*Prompt*. From the entries below, output the line with "The width and height of the screenshot is (898, 771)." and each following line up to and including the line with "Given: Toggle the hamburger menu icon", exactly as written.

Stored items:
•••

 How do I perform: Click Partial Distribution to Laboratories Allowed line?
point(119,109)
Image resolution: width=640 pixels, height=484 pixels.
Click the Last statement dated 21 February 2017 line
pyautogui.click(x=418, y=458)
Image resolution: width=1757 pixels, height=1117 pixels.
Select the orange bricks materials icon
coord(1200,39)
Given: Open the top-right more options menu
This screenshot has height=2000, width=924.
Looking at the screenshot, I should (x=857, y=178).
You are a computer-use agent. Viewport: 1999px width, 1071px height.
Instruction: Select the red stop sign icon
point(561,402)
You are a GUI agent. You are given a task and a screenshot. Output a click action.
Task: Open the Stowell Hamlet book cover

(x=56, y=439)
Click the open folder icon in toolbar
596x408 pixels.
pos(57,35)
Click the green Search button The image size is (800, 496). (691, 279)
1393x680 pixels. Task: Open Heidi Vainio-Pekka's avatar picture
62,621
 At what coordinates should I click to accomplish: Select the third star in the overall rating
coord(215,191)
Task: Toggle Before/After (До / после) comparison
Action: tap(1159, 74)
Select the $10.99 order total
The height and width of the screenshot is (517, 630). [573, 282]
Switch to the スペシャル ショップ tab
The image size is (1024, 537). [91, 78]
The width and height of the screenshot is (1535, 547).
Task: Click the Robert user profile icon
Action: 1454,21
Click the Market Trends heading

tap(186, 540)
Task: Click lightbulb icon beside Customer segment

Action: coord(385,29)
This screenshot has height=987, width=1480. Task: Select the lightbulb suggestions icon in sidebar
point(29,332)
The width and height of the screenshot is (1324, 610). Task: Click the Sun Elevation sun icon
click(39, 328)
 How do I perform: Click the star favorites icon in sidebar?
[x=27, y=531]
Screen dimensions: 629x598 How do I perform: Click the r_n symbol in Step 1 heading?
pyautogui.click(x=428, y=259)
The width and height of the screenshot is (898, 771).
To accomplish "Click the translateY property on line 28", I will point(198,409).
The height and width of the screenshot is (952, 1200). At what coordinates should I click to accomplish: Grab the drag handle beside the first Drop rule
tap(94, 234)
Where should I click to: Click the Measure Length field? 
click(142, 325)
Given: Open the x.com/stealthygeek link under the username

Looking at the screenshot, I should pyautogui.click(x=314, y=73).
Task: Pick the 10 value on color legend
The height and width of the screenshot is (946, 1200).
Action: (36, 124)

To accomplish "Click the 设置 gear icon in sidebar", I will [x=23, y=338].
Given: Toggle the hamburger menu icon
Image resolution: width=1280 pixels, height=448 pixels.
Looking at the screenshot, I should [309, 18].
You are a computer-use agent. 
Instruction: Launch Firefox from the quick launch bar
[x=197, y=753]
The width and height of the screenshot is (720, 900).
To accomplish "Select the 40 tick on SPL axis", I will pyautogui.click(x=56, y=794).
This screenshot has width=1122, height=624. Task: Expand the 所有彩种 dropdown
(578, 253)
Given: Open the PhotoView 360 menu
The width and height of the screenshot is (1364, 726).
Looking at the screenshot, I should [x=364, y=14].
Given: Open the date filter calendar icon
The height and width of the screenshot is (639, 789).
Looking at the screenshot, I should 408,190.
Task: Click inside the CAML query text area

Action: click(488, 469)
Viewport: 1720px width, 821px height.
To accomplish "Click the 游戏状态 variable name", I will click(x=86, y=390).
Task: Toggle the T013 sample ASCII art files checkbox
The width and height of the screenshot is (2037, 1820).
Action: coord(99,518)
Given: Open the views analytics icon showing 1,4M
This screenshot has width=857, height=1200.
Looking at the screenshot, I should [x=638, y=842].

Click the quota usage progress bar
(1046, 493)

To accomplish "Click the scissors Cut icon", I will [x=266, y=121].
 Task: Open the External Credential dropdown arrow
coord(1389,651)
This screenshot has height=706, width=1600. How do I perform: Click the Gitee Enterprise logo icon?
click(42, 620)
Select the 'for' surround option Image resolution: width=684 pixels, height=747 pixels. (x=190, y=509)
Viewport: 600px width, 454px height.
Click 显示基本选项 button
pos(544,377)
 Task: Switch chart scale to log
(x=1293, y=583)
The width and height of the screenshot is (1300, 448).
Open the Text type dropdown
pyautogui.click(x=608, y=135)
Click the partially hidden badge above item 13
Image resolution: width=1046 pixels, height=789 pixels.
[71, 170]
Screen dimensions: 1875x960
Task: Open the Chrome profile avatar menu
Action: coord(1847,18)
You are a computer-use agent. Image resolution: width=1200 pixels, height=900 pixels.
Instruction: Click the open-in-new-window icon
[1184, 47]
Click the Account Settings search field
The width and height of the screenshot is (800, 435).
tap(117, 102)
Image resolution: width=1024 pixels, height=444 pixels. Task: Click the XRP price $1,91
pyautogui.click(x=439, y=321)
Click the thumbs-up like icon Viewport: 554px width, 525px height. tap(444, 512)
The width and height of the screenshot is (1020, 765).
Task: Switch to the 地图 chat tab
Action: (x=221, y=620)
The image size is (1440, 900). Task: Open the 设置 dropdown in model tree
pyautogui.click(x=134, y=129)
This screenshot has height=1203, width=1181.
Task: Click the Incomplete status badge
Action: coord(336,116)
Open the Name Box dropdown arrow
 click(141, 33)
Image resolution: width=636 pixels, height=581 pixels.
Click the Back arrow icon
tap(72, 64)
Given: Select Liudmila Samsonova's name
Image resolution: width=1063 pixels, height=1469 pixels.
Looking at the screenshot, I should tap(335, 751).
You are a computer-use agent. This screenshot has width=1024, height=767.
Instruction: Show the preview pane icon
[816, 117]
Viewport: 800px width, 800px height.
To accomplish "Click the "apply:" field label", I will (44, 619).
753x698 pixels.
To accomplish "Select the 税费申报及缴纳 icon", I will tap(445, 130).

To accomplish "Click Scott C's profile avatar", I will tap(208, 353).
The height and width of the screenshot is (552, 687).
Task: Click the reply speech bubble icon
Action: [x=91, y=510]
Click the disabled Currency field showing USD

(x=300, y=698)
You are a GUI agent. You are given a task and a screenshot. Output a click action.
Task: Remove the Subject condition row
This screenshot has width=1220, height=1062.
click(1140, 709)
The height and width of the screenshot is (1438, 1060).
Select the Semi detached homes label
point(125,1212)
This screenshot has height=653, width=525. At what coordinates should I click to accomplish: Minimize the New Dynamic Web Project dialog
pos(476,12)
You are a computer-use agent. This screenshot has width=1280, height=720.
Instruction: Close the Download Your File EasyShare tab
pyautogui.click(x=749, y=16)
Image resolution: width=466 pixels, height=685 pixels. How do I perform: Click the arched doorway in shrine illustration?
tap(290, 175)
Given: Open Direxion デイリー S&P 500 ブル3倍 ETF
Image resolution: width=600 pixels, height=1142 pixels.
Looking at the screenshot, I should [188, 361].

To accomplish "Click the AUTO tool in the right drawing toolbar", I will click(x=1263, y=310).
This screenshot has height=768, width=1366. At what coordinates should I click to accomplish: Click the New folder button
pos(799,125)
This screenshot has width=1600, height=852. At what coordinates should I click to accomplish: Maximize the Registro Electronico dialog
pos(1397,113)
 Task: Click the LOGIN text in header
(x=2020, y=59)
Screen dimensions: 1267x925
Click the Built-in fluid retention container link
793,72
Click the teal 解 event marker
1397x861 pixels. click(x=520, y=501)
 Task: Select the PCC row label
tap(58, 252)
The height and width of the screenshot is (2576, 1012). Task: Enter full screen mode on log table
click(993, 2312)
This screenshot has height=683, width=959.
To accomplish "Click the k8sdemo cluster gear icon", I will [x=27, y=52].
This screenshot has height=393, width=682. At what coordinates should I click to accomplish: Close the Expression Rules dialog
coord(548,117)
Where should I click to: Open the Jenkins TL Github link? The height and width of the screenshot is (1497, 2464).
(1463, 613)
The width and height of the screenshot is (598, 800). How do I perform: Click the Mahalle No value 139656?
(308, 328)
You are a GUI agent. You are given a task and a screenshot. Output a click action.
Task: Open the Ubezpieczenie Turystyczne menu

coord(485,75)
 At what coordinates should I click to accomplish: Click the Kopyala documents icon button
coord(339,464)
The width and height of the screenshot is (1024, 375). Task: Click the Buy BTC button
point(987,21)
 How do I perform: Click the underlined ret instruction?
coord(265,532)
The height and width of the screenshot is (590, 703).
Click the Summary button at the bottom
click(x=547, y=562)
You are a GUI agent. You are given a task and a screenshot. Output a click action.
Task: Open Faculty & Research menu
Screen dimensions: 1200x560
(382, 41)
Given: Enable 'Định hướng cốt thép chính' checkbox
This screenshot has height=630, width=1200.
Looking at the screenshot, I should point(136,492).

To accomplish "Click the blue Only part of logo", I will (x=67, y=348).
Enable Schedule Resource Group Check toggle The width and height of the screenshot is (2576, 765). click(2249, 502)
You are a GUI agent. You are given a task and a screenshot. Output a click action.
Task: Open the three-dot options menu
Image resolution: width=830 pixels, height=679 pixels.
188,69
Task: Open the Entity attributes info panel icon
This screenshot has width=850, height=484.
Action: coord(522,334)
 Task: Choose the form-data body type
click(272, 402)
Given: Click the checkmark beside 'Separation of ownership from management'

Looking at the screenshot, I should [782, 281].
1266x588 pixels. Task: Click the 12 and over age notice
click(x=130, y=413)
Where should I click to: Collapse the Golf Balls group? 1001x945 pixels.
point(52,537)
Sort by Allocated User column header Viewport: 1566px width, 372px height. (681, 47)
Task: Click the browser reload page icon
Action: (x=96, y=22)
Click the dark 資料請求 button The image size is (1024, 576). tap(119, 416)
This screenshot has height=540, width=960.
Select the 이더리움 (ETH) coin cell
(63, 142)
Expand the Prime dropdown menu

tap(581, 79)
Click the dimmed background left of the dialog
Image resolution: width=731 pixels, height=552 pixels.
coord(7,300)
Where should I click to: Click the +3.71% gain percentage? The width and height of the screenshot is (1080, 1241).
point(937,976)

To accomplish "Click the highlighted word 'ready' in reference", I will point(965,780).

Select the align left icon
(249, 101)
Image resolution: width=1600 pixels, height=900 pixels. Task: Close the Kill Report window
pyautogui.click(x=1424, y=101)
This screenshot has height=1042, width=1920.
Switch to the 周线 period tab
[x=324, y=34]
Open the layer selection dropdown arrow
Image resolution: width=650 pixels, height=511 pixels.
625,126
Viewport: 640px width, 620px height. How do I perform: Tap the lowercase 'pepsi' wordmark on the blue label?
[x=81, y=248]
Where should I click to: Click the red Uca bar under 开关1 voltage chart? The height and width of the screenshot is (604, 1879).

•••

*Written response*.
The width and height of the screenshot is (898, 771).
To accomplish "Click the translateY property on line 28", I will point(198,409).
The height and width of the screenshot is (952, 1200). At what coordinates should I click to accomplish: Grab the drag handle beside the first Drop rule
tap(94, 234)
Where should I click to: Click the Measure Length field? 
click(142, 325)
Given: Open the x.com/stealthygeek link under the username

Looking at the screenshot, I should pyautogui.click(x=314, y=73).
Task: Pick the 10 value on color legend
The height and width of the screenshot is (946, 1200).
Action: (36, 124)

To accomplish "Click the 设置 gear icon in sidebar", I will [x=23, y=338].
Given: Toggle the hamburger menu icon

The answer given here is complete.